A reissue of the Greyboy Allstars’ 1994 debut, West Coast Boogaloo, and a brand-new album, Como de Allstars, make for both perfect bookends to the band’s quarter-century career and a splendid introduction to these jazz-funk revivalists. Neither is on CD; both are available as digital downloads and on vinyl, the latter of which is the ideal medium for this kind of music anyway. Alrhough the Greyboy Allstars have been playing together, on and off, for 27 years, Como de Allstars is only the band’s fifth studio album. And though the group has cycled through a few drummers, the quintet’s core—saxophonist/flutist Karl Denson, keyboardist Robert Walter, guitarist Mike Andrews (a.k.a. Elgin Park), and bassist Chris Stillwell—has remained. The intervening albums found the band dabbling in other genres, bringing in tidbits of hip-hop, rock and electronica, but both of these records find them firmly rooted in acid jazz, funk and, of course, boogaloo.

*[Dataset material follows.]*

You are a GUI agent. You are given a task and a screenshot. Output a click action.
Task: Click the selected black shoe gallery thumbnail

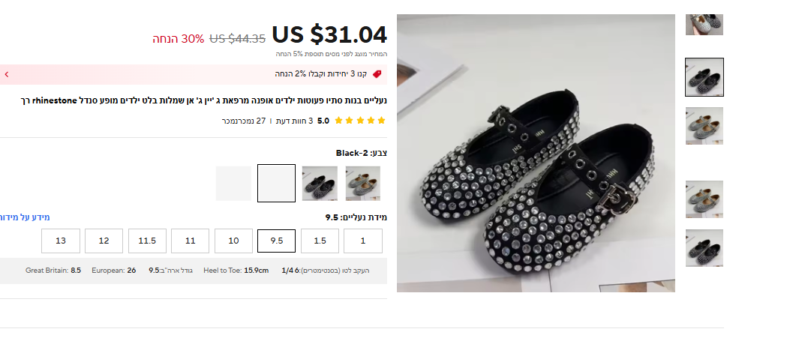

West Coast Boogaloo was, and is, a high-water mark of this brand of music. The band paired up with legendary trombonist Fred Wesley for a tightly packed eight-song set that was steeped in the funk tradition but still felt urgent. Still does. Naturally you hear the imprint of James Brown and the J.B.’s on the music (why else bring on Wesley?), but they’ve got their own thing going on. It may be danceable party music, but highlights abound: Denson’s masterful flute on “Soul Dream,” his scorching tenor solo on a soulful cover of Kool & the Gang’s “Let the Music Take Your Mind,” Stillwell’s rapid pizzicato bass and Wesley’s burbling ’bone on “Fried Grease,” Walter’s alternately cool electric piano and greasy organ, and a deeply funky rhythm section in lockstep throughout.

Como de Allstars, their first new album in seven years, keeps the party going, with the Latin tinge even heavier, right from the title track that kicks off the album. Highly percussive with a grooving guitar riff and group vocals, it’s a song to blast with the windows rolled down. “The Skipper” picks up where West Coast Boogaloo left off, its bass and horn lines suggesting the J.B.’s and Walter’s spiky Clavinet evoking Billy Preston. Each of the musicians has grown more sophisticated over time—Denson’s solos are sweeter, Walter’s B-3 phrasings more complex, Andrews/Park’s rhythms chunkier. Though the band largely gets back to the basics of West Coast Boogaloo, there are detours: the Mexican funk of “Catalina,” the playful romp of “Executive Party,” the spacey chillout of “Complete Breakfast,” and (the one tune that’s too far afield) a Grateful Dead imitation on “Warm Brass.”
Now, let’s get the Allstars’ 1997 A Town Called Earth reissued, and let’s not wait till 2027 for the next record.